I was amazed that this person still had any kind of trust in me. Did he not realize that the treatment I prescribed a couple of months ago had completely failed to work for him? Did he realize he’d almost been paralyzed due to disease progression? It’s true that there is no guarantee that any given medicine will work for myeloma, but still….
We talked options again. I told him that we should try more standard chemotherapy regimens and then a stem cell transplant. He listened carefully, and nodded in agreement. We talked about my son again, and then he left to start treatment at home.
Charlie’s next year was not pleasant. Two different types of chemotherapy regimens failed to work. His bone marrow was packed with myeloma, and a heroic attempt to harvest his stem cells failed. This was November 2001, and all we had after 2 years was myeloma refractory to everything we tried and no real options on the table.
Each time they returned, I was constantly jolted by the love and affection of this family. As always, Charlie was full of hope and joy. He was imperturbable.
Rebounding From Failure
I am no stranger to failure. I’d desperately wanted to be a doctor, but for 2 years every medical school in India that I applied to had turned me down. I finally got accepted into medical school after 3 years.
Failing to get into medical school is a setback; failing to respond to myeloma is not the type of failure I could have possibly rebounded from. And here was Charlie, happy and peaceful amidst the worst possible situation.
There was one faint ray of hope. We were just opening a trial of PS-341, a new drug that had shown promise in two patients with myeloma. It was from a new drug class, one that had not been tested in humans before, called proteasome inhibitors. In simple terms, it wrecks the garbage disposal system of the cell, leading to accumulation of unwanted proteins and eventually tumor cell death.
I hesitantly brought this option forward to Charlie. I was nervous, considering what had happened in the thalidomide trial. By now, I should have known not to worry. Charlie was thrilled with the idea.
“Let’s do it,” he said,, and crushed my hand one more time.
What followed was nothing short of a miracle. He responded dramatically to the new drug. Although the median duration of response in this trial and many others subsequently was only a few months, Charlie had a sustained response as long as he stayed on the therapy.

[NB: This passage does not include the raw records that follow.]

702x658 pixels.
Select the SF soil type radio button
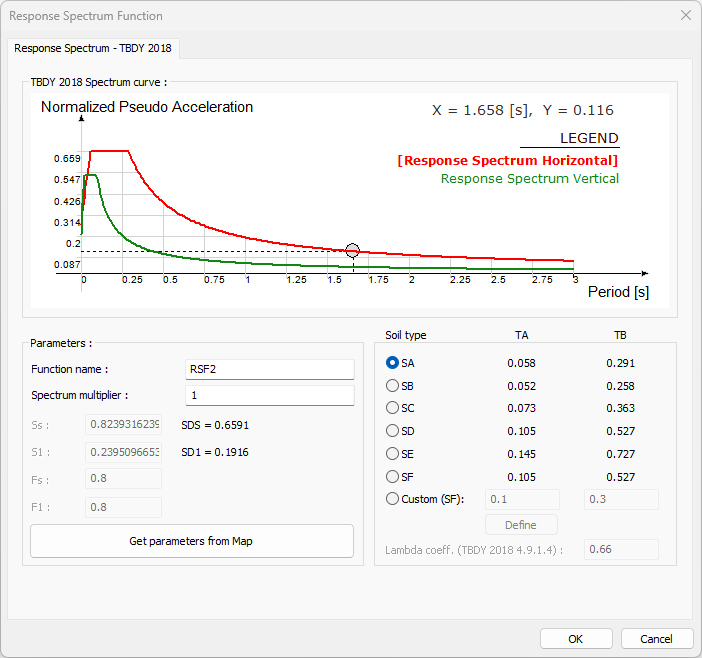[x=393, y=477]
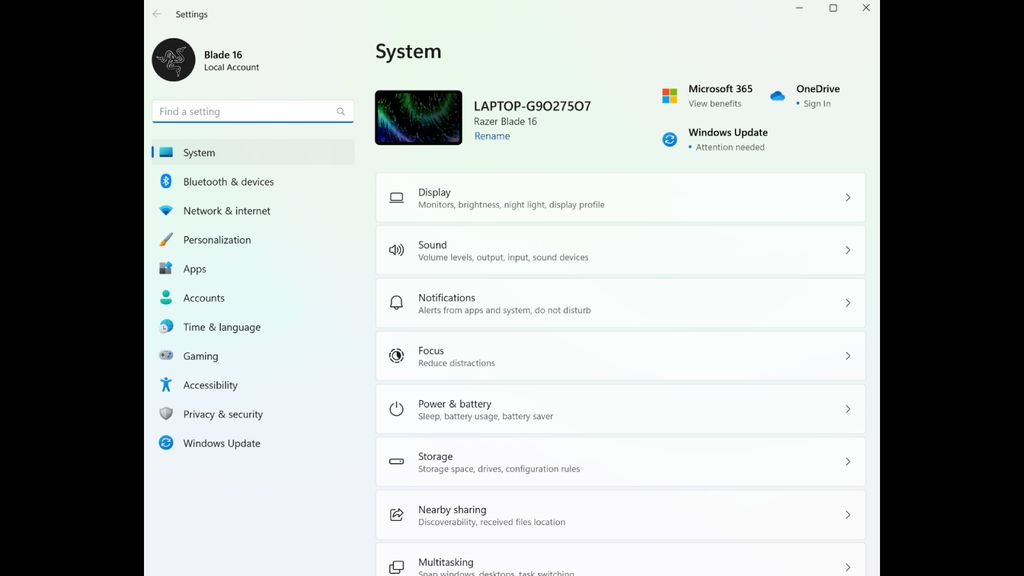
Task: Select the Microsoft 365 logo
Action: coord(670,95)
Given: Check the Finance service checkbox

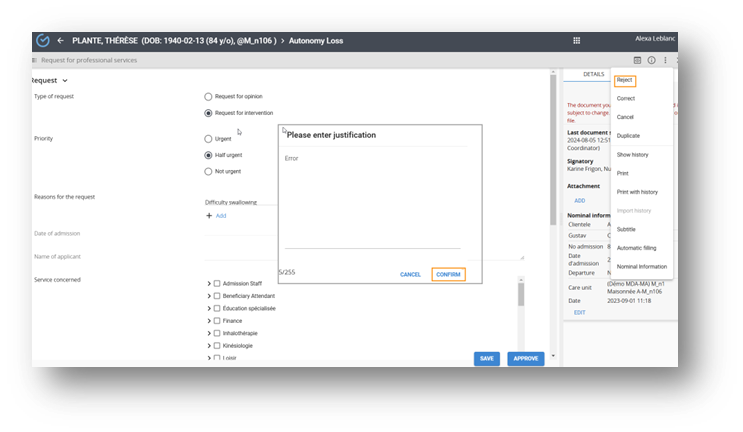Looking at the screenshot, I should click(x=216, y=321).
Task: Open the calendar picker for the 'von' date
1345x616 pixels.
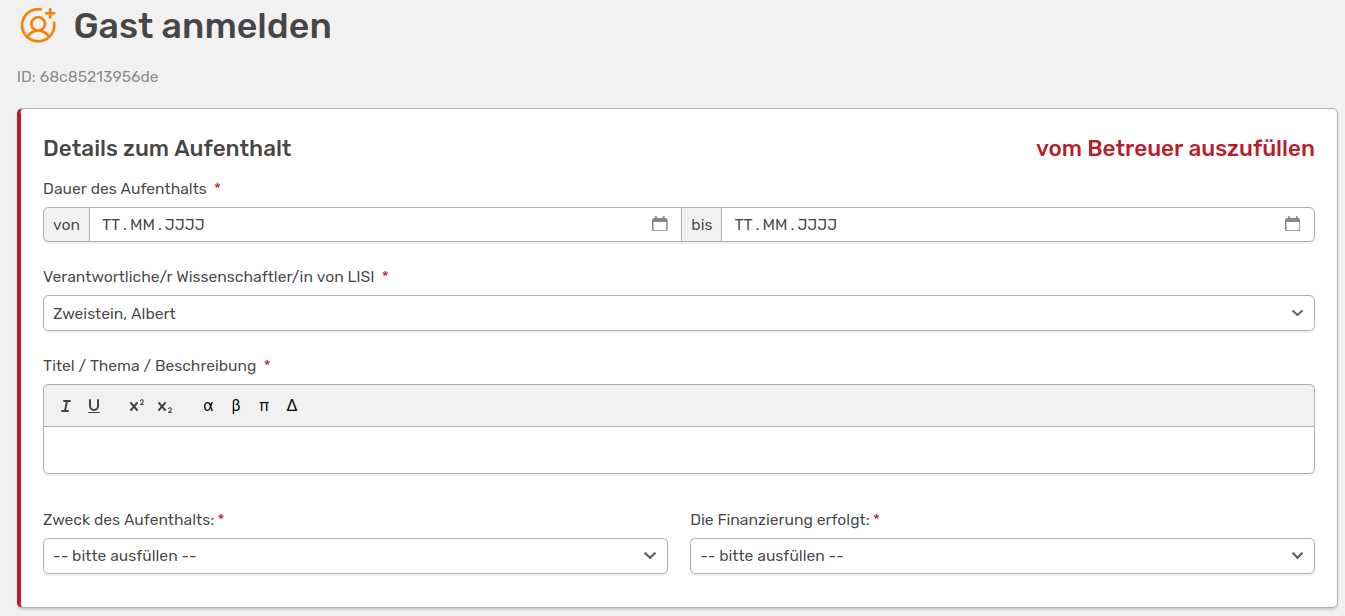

Months passed, years passed, and he continued to respond. PS-341 was the blockbuster drug for myeloma that was eventually named bortezomib (Velcade). The trial was over, but Charlie’s response was not. We were able to switch him to a commercial drug.
Over the next 10 years, I saw Charlie and his family many times. He always chuckled with every firm handshake. He never met my kids in person, but he watched them grow by looking at pictures on my computer and then on my phone. He never met my wife, but he always asked about her.
By 2012, however, we slowly started to lose the battle. In the last year of his life, I watched Charlie slowly lose weight and lose color but never hope. A month before he died, he stopped by to thank me and asked his son to take a picture of the two of us, which I cherish. His death saddened me, but it gave me an opportunity to reflect on the things I learned from him.
The Lesson of True Imperturbability
Charlie taught me a lot about hope, trust, and determination. But most importantly, he taught me aequanimitas—true imperturbability, not just an external show of calm, but calmness and peace of mind internally. I’d read William Osler’s essay “Aequanimitas” as a medical student. Dr. Osler wanted physicians not only to appear to be imperturbable, but also to be truly in that frame of mind internally, without sacrificing empathy. This was a difficult concept to put into practice. As much as I was reminded of it, I always found myself being exactly the opposite.
Now, Charlie—and many other patients like him, despite all the challenges and realities of cancer—had showed me the path to equanimity. ■
Dr. Rajkumar is Professor of Medicine and Chair of the Myeloma, Amyloidosis, Dysproteinemia Group at Mayo Clinic in Rochester, Minnesota.